Ja, und nun ist hier Gelsenkirchen-Buer-Hassel meine nächste Station. Seit Mitte März wohne ich nun im Pfarr-Bungalow, der für mich als Single natürlich etwas groß ist. Bis ich mir den wohnlich eingerichtet habe, wird noch dauern. Und es wartet noch ein Menge Arbeit auf mich beim Auspacken der Umzugskartons: Gut, dass Freunde Hilfe und Unterstützung zugesichert haben.

Na, und dann mein großes Hobby: das Theater! Ich gehe mit leidenschaftlicher Begeisterung ins Theater: Oper, Ballett und auch Schauspiel. Seit Kindertagen begleitet mich großes Interesse an dieser Kunst. Mein großer Bruder arbeitet inzwischen am Theater – zurzeit noch in Darmstadt.

(Klassische) Musik spielt in meinem Leben eine wichtige Rolle: ob live im Theater oder von der CD Zuhause. Und ich freue mich, jetzt wieder selbst zu singen in unserem ökumenischen Kirchen-Chor.


Die Lukas-Gemeinde befindet sich ja gerade in einem spannenden Prozess. Haben Sie schon eine Vorstellung davon, wie sich das Bürgerzentrum auf Ihre Arbeit als Gemeindepfarrer auswirken wird?

Auf alle Fälle finde ich, die Lukas-Gemeinde hat sich engagiert und mutig auf den Weg gemacht. Das könnte doch – wenn alles gut läuft – ein tragfähiges Zukunftsmodell werden: Das, was die christliche Gemeinde allein nicht mehr schaffen oder aufrechterhalten kann, teilt sie sich mit anderen Partnern, die in unserer Gesellschaft Verantwortung übernehmen. Gemeinsam lässt sich dann viel erhalten und sogar Neues anfangen. Alle wissen, dass auf dem gemeinsamen Weg noch manche Frage geklärt werden muss und bestimmt einige Probleme zu lösen sind. Aber: Sich gemeinsam auf den Weg zu machen, finde ich richtig gut!

**Ausgewählte Einträge:**
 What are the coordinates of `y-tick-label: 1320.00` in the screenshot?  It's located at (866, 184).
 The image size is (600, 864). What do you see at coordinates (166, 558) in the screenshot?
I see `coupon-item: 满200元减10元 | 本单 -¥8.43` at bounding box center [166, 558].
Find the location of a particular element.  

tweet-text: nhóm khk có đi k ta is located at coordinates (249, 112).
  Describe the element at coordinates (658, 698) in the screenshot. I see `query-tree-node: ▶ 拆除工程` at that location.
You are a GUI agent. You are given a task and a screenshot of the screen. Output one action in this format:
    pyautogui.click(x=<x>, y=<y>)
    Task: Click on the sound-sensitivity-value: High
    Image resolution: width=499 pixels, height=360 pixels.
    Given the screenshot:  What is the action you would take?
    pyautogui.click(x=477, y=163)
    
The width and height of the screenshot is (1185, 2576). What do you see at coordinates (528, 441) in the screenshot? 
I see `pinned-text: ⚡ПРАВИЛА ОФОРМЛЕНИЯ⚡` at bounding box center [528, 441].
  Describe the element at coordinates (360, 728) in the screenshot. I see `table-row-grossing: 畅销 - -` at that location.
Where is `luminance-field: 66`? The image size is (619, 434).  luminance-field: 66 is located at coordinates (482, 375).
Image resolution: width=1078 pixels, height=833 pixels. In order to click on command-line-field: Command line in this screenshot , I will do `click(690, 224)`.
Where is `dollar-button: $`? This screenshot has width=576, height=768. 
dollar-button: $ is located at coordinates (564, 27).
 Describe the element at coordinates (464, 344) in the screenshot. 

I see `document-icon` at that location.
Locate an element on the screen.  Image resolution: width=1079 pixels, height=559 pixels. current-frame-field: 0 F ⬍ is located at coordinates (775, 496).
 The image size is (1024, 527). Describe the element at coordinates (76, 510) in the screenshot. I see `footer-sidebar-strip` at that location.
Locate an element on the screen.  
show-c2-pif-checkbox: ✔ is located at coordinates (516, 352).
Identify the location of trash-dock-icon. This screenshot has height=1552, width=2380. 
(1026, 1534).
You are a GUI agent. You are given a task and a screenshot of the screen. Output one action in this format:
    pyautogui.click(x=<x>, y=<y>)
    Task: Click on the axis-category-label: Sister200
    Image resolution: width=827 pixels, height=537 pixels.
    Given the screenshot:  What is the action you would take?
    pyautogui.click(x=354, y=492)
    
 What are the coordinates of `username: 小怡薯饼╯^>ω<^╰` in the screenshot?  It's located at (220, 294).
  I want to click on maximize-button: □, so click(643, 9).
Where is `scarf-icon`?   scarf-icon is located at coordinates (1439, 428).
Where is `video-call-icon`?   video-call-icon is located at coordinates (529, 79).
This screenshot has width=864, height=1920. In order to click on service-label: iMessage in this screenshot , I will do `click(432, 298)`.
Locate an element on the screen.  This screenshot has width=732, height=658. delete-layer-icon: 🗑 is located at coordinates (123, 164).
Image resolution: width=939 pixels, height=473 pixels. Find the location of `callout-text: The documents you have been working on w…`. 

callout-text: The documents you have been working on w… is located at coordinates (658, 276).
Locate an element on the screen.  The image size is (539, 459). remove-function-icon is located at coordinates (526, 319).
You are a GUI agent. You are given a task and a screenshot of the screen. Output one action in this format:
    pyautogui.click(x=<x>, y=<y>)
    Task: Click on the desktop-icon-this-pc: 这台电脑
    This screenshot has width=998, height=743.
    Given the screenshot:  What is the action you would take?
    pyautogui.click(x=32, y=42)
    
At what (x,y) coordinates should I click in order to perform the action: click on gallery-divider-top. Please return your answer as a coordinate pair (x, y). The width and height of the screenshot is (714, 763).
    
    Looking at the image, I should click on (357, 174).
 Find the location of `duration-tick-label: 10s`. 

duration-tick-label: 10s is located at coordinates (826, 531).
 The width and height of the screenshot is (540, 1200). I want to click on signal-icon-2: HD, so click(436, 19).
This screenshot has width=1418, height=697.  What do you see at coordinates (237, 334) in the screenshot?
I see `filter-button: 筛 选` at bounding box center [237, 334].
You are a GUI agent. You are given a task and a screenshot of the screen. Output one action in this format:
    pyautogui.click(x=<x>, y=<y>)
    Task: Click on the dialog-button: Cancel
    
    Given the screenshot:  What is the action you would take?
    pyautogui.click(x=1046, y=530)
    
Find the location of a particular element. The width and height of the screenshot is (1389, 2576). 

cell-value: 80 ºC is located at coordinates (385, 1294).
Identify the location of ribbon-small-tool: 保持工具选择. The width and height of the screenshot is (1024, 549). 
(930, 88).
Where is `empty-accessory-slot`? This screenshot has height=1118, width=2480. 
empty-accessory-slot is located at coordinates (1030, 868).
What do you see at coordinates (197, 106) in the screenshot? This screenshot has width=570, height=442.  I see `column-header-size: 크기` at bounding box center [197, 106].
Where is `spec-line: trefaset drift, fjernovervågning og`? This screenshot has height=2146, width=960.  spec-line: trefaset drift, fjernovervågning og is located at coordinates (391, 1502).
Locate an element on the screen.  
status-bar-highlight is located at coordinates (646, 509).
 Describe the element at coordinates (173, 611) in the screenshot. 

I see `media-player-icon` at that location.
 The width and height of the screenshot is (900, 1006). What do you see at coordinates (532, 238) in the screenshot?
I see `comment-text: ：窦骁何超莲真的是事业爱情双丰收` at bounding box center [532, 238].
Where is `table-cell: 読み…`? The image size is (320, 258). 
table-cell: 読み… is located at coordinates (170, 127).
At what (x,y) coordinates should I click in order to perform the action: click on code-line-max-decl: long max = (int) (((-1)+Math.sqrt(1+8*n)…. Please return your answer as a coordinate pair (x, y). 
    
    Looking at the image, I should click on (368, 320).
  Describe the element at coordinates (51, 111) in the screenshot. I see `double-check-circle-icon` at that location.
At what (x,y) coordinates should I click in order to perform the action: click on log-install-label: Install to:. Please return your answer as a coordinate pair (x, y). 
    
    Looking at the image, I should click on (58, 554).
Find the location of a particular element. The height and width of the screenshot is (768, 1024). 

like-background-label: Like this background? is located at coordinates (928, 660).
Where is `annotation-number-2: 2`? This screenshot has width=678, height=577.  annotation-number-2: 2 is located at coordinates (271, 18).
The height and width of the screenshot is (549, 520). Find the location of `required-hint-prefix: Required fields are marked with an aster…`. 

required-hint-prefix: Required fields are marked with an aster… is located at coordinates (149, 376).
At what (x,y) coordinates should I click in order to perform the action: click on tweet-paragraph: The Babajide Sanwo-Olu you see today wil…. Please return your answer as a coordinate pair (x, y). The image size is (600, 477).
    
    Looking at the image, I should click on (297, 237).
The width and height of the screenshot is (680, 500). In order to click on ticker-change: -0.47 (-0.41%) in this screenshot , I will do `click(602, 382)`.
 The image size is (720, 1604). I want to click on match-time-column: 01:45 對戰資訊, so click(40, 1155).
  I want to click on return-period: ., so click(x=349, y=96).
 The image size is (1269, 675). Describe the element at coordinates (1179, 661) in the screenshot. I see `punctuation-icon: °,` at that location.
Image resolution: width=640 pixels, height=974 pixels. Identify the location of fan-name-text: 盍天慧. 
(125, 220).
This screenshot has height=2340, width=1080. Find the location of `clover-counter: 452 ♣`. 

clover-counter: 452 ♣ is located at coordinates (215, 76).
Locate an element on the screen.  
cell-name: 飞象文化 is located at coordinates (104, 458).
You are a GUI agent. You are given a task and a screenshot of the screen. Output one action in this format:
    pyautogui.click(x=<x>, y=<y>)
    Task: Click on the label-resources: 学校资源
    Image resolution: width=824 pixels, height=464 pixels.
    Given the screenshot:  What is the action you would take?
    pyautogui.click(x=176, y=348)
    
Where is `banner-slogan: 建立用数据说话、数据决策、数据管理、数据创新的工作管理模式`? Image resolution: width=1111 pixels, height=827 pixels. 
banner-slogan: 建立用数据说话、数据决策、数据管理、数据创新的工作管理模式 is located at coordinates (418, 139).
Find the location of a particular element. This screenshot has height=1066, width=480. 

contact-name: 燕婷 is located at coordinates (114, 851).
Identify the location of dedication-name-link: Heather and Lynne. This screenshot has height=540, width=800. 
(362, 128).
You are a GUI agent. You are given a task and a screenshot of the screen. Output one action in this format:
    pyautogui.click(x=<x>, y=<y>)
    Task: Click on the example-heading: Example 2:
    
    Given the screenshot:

**Arbeitsauftrag A:**
In welcher Stadt arbeitet laut dem Textauszug der große Bruder zurzeit am Theater?
**Arbeitsauftrag B:**
Bitte führen Sie den Textauszug über den Pfarrer in Gelsenkirchen-Buer-Hassel nach seinem letzten Satz weiter.
Die Einträge stammen aus einer anderen Quelle.

**Schriftliche Antwort A:**
In Darmstadt.

**Schriftliche Antwort B:**
Wie sich das Miteinander konkret gestalten wird, muss sich entwickeln, wenn nächstes Jahr das Zentrum fertig wird. Für die Gemeinde heißt es natürlich auch Einschränkung und Verzicht: Gemeindehaus und Jugendheim wurden aufgegeben. Auf dem Gelände baut nun die Bürgerstiftung das Stadtteilzentrum. Darin wird es dann ein vielfältiges Angebot und weitgefächertes Programm geben. Das Bürgerzentrum ist ein innovatives Projekt: Da wird viel für den Stadtteil Hassel erreicht. Schön, dass unsere Gemeinde maßgeblich mit dabei ist.


Gibt es etwas, das Sie in der Lukas-Gemeinde gerne einmal ausprobieren möchten?

Zunächst entdecke ich nun erstmal mit großer Freude, was es hier in Lukas alles schon gibt im regen Gemeindeleben: Gruppen und Kreise, aktive Menschen, die sich ehrenamtlich sehr einsetzen, und die vielen Gewohnheiten bzw. Gepflogenheiten und die Traditionen dieser Gemeinde. Das ist für mich zurzeit natürlich alles neu und daher recht spannend.

Für die Zukunft kann ich mir dann schon auch eine Menge vorstellen, was wir gemeinsam überlegen und angehen können: In Bielefeld habe ich vor 12 Jahren das Kinder-Bibel-Frühstück ins Leben gerufen – eine neue Form des Kindergottesdienstes. Ungefähr alle sechs bis acht Wochen haben wir uns samstags im Gemeindehaus zu einem dreistündigen Vormittag getroffen. Mit Spiel und Spaß stand immer eine Bibel-Geschichte im Mittelpunkt, die wir mit den Kindern erarbeitet haben. Wir haben unseren Gottesdienst mit Singen und Beten, Spielen und Basteln gefeiert – und natürlich gab es immer ein richtig gutes Frühstück. Manchmal gab es auch besondere Unternehmungen und kleine Aktionen – etwa Ausflüge oder erlebnispädagogische Angebote. Übrigens: Das drei Meter große, farbenfrohe Kinder-Bibel-Frühstücks-Kreuz, das Kinder und Konfirmanden zusammen gestaltet haben, steht noch immer in der Theeser Kirche. Mit meist über 50 Kindern sind das schwungvolle und sehr, sehr fröhliche Vormittage. Das wär doch vielleicht auch mal ´was für Lukas!?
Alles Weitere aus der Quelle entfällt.